The highlight perhaps, was Crossover Technologies' Eric Goldberg, and his dire predictions for the future of dedicated handheld consoles.

"In 2010 and 2011, sales of mobile games on [Nintendo DS] and other systems went down 50 percent. That’s not a drop; that’s a virtual destruction."

21 game changing biz trends from GDC 2012 you need to know

In March, GDC rolled around – one of the biggest events in the gaming calendar. It was appropriate, then, that Jon Jordan wrote a mammoth article to accompany the event, rounding up 21 game-changing biz trends.

Jordan proved prescient in his prediction that real-money gambling would start to take off in 2012, for example, and he also highlighted a growing frustration with Apple among the developer community – a feeling that arguably intensified as 2012 wore on.

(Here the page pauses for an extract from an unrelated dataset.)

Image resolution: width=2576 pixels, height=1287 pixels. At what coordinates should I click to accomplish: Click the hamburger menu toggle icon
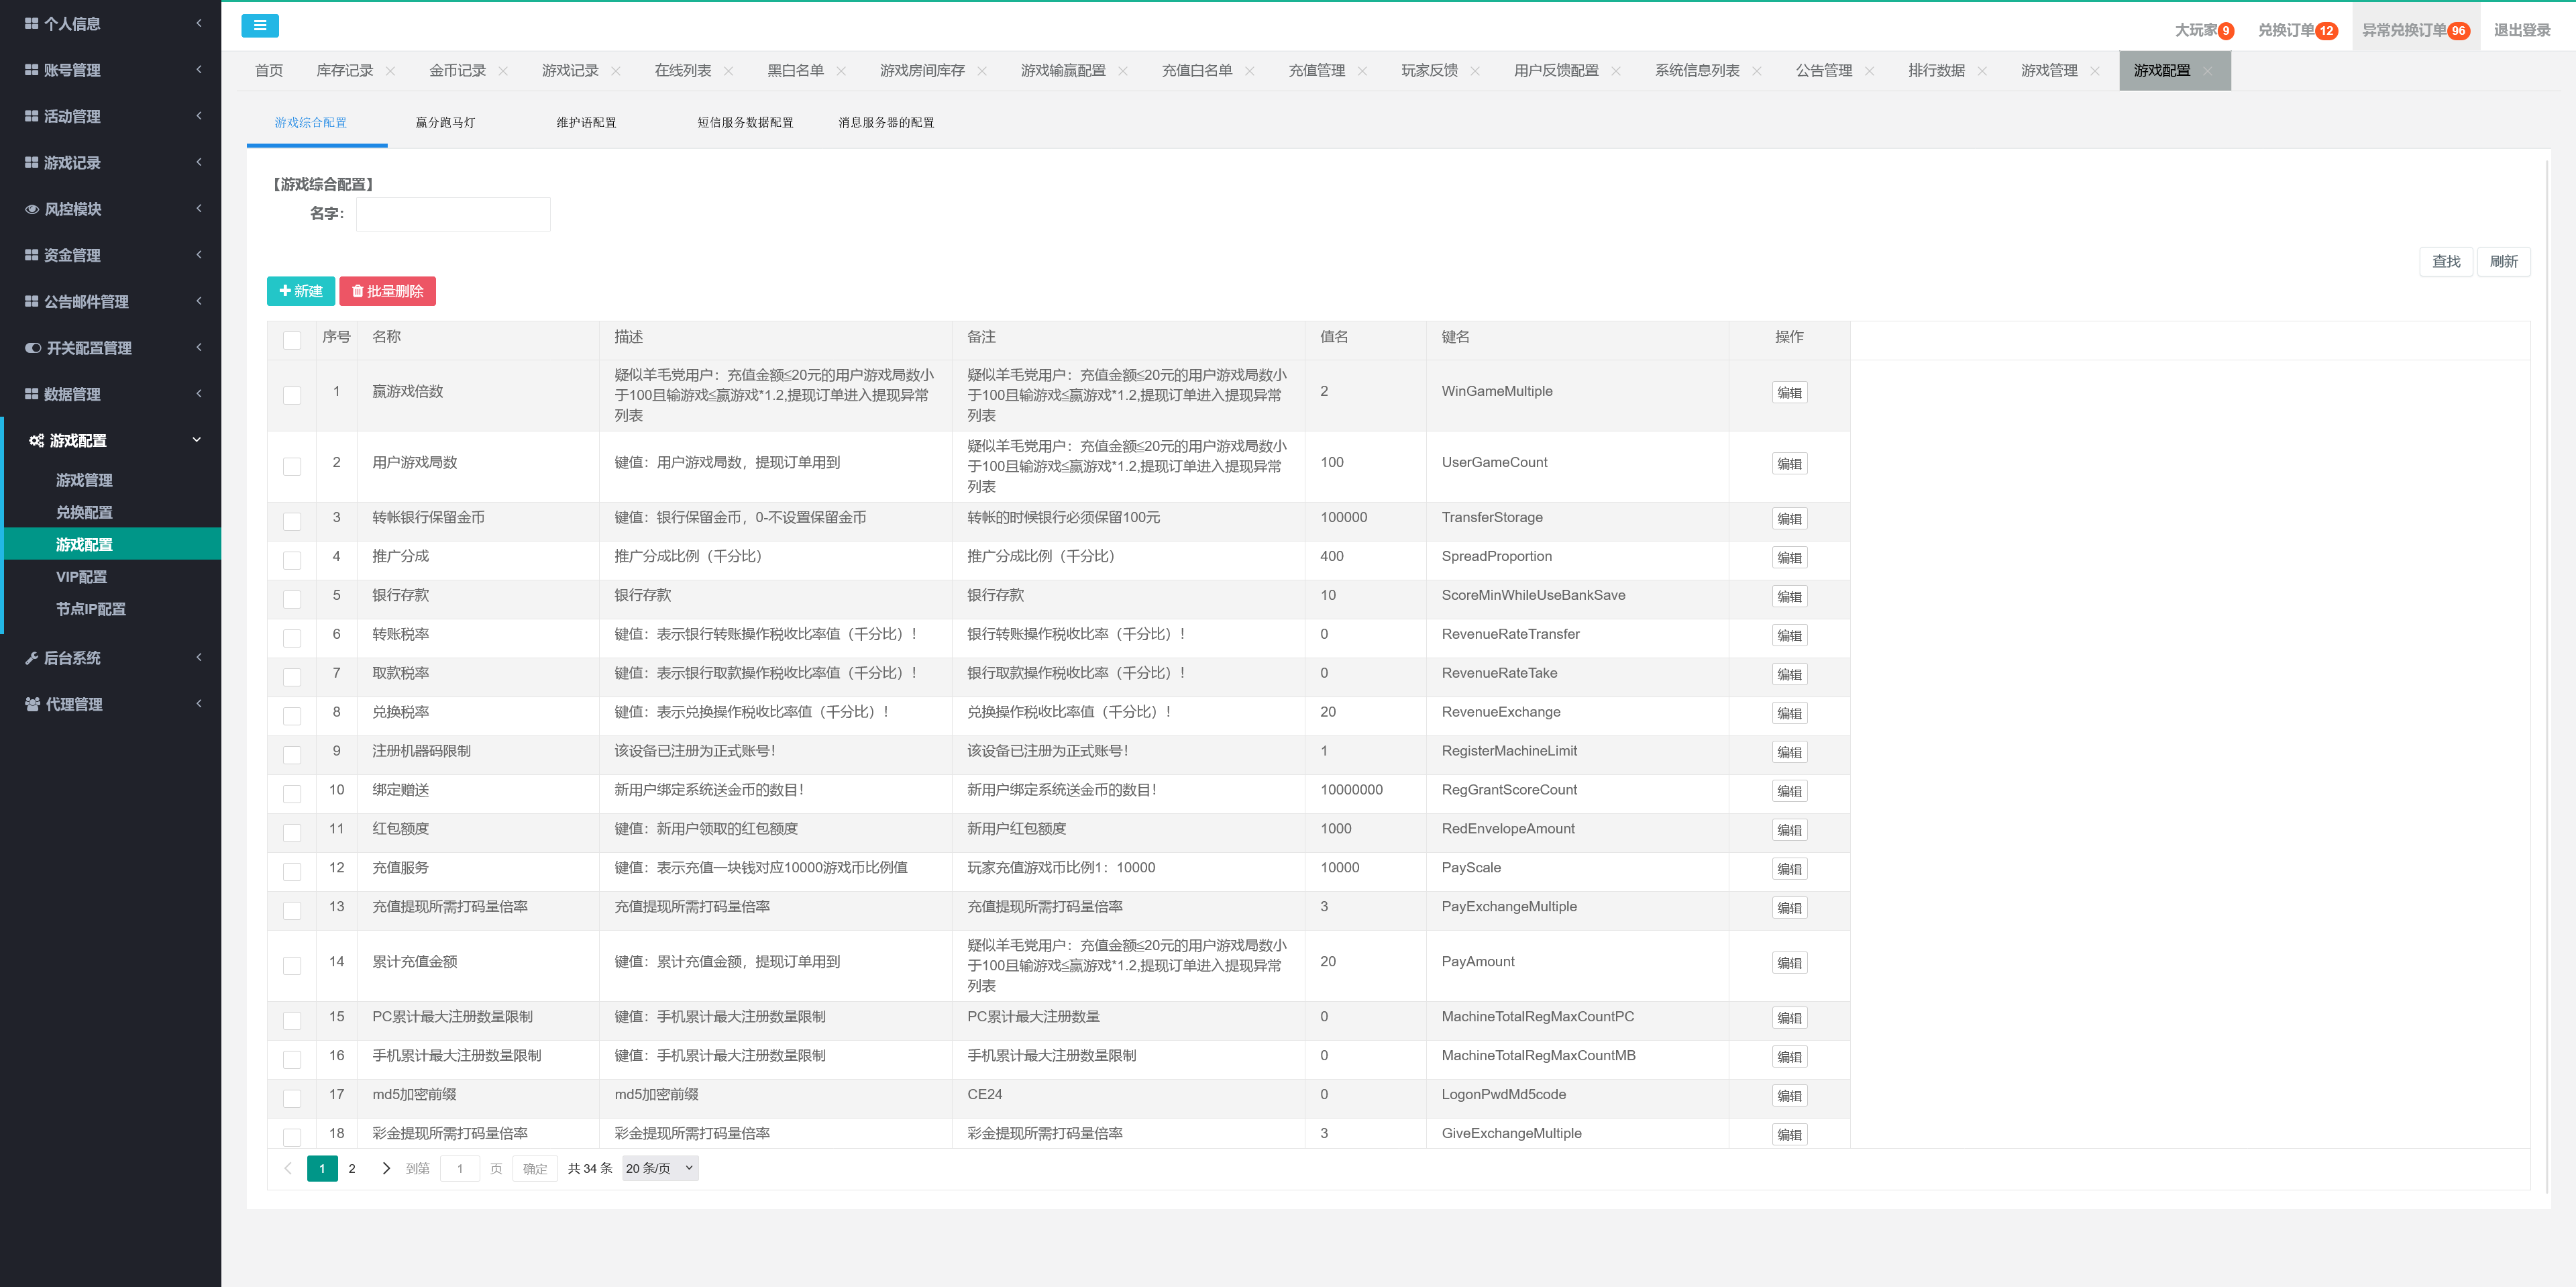259,26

There was advice for developers – test games for fun, not monetisation – and observations on the growth of cross-promotion and the appearance of new market intelligence firms.

Taken together, it's a mighty collection of industry insights from a particular time, and actually ended up as one of our most-read stories of 2012.

Five things we learned from Unite 2012

In August, PocketGamer.biz editor Keith Andrew jetted off to Amsterdam for Unite 2012, the conference dedicated to the Unity developer community.

As well as taking some handsome snaps, Andrew penned five lessons gleaned from the event, including the revolution that "we know nothing about mobile." It's a new market, after all, and as keynote speaker Peter Molyneux explained, everyone is basically engaged in calculated guesswork.

Molyneux was the source of another lesson, too, explaining that fear is an indie developer's best friend.

"To go out and start all over again […] is a mad thing to do, but the time in your life when you get the most out of life itself is when you take on something incredibly hard. That's when you get that sense of achievement."

Eight key industry trends we learned from GDC Online 2012

Globetrotting editor-at-large Jon Jordan was PocketGamer.biz's representative at GDC Online this year, and he observed no fewer than eight key industry trends at the Texan event.

One such trend was rise of games for core and mid-core gamers, which has been a persistent theme in recent months. After all, while broad casual fare has tremendous reach, core and mid-core gamers monetise at much higher rates. Supercell's much-publicised recent success is arguably testament to this.

Also up for discussion was the fate of Zynga, the potential for a Facebook gaming revival and EA's movement towards 'games as a platform.'

Five things we learned from ExPlay 2012

News editor James Nouch walked 15 minutes down the road to attend the ExPlay Festival in Bath this year, braving light drizzle to bring PocketGamer.biz readers the scoop from the showfloor.

Summarising the two-day event, Nouch laid out five lessons for mobile devs, including advice on getting the press interested in your game and borrowed wisdom on the value of personality as a low-cost discovery booster.

Accessibility was also on the ExPlay agenda, and the message was loud and clear. Making your games accessible to players who can't see, hear, understand or control things as well as others is easier than you think, and worth your while.

Five industry trends to ponder from Mobile Gaming Europe 2012

December brought Mobile Gaming Europe to London, and Jon Jordan was promptly dispatched from PG towers to cover the two-day event.

But the focus on monetisation left Jordan conflicted. "My fear about the industry's confusion between the baby of fun and the dirty bathwater of monetisation grows apace," he opined.

But conference speakers such as Will Luton disagreed. "I don't think most developers are monetising hard enough," Luton said, before going on to confess to a £100-a-week Magic: The Gathering habit.

And as a nicely circular way to round off 2012, Nicholas Lovell discussed the difference between whales and true fans (both terms that he popularised).

"A whale will spend $100 in your game and wake up regretting it in the morning," Lovell explained. "A true fan will wake up and tell all their friends about it."